Soon after the 9am release of the Reserve Bank's statement, the currency was at US68.50, down from US$69.25 just before.

Against the Aussie the kiwi at A93c.1, down by one Australian cent.

"It's been a big surprise," Jason Wong, currency strategist at BNZ said. "Everyone thought that they would be raising the inflation forecast track."


The Reserve Bank of New Zealand held the official cash rate at 1.75 per cent, saying major challenges remain with ongoing surplus capacity and global political uncertainty.

While no change to the official cash rate (OCR) was expected, markets had anticipated that renewed inflation pressure would see the Reserve Bank move forward its forecasts for future rises.

Instead it retained a neutral stance.

"Developments since the February Monetary Policy Statement on balance are considered to be neutral for the stance of monetary policy," Wheeler said.

Stronger global demand has helped to raise commodity prices during the past year, which has led to some increase in headline inflation across New Zealand's trading partners, he said. However, the level of core inflation has generally remained low.

"The increase in headline inflation in the March quarter was mainly due to higher tradables inflation, particularly petrol and food prices.
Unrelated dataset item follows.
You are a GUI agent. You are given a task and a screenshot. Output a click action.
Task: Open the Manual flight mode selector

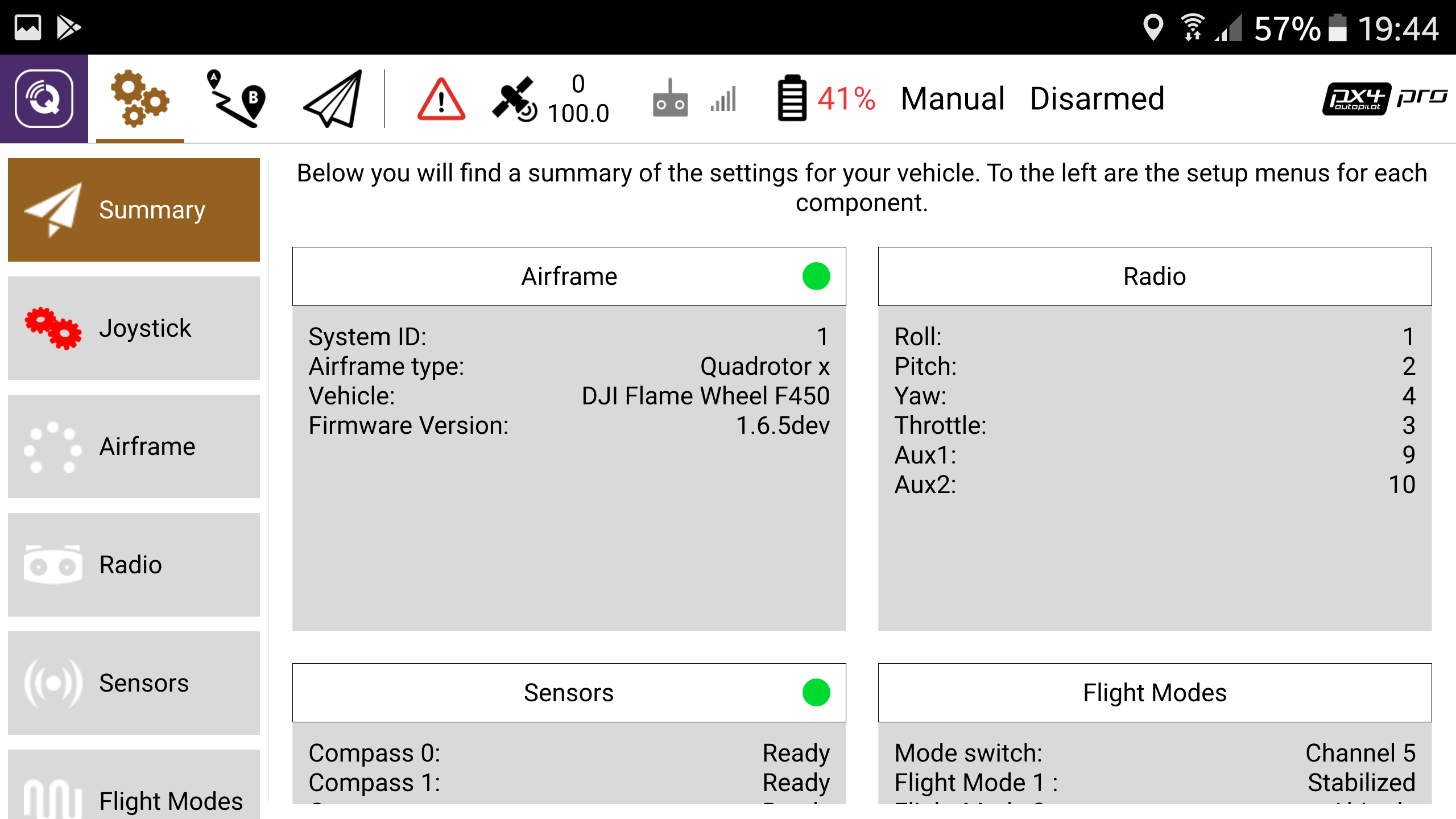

These effects are temporary and may lead to some variability in headline inflation over the year ahead," he said.

"Non-tradables and wage inflation remain moderate but are expected to increase gradually. This will bring future headline inflation to the midpoint of the target band over the medium term. Longer-term inflation expectations remain well-anchored at around 2 per cent."

Economists were expecting an interest rate hike to be signalled sooner than in its last MPS three months ago.


ANZ senior economist Phil Borkin said: "Clearly it was more dovish than expected. They remain absolutely stuck in neutral.

"he main message from them is that we are not budging policy for a considerable period. They are looking through the recent developments and still focusing on a lot of uncertainties out there."

At the February policy statement, Wheeler said rates could go either way in the future with the looming prospect of new trade barriers creating too many uncertainties for the central bank.

"We expect the RBNZ to keep the OCR on hold at 1.75 per cent but with a stronger signal that the next move will be up," said Imre Speizer, senior markets strategist at Westpac, in a preview note.

"It will need to acknowledge how conditions have changed in the last three months, with notable positives being the jump in inflation, drop in [NZ dollar trade weighted index], and higher dairy prices. We expect OCR projections to be shifted in a hawkish direction, implying a rate hike in late 2018 (compared to late 2019 in March's MPS)."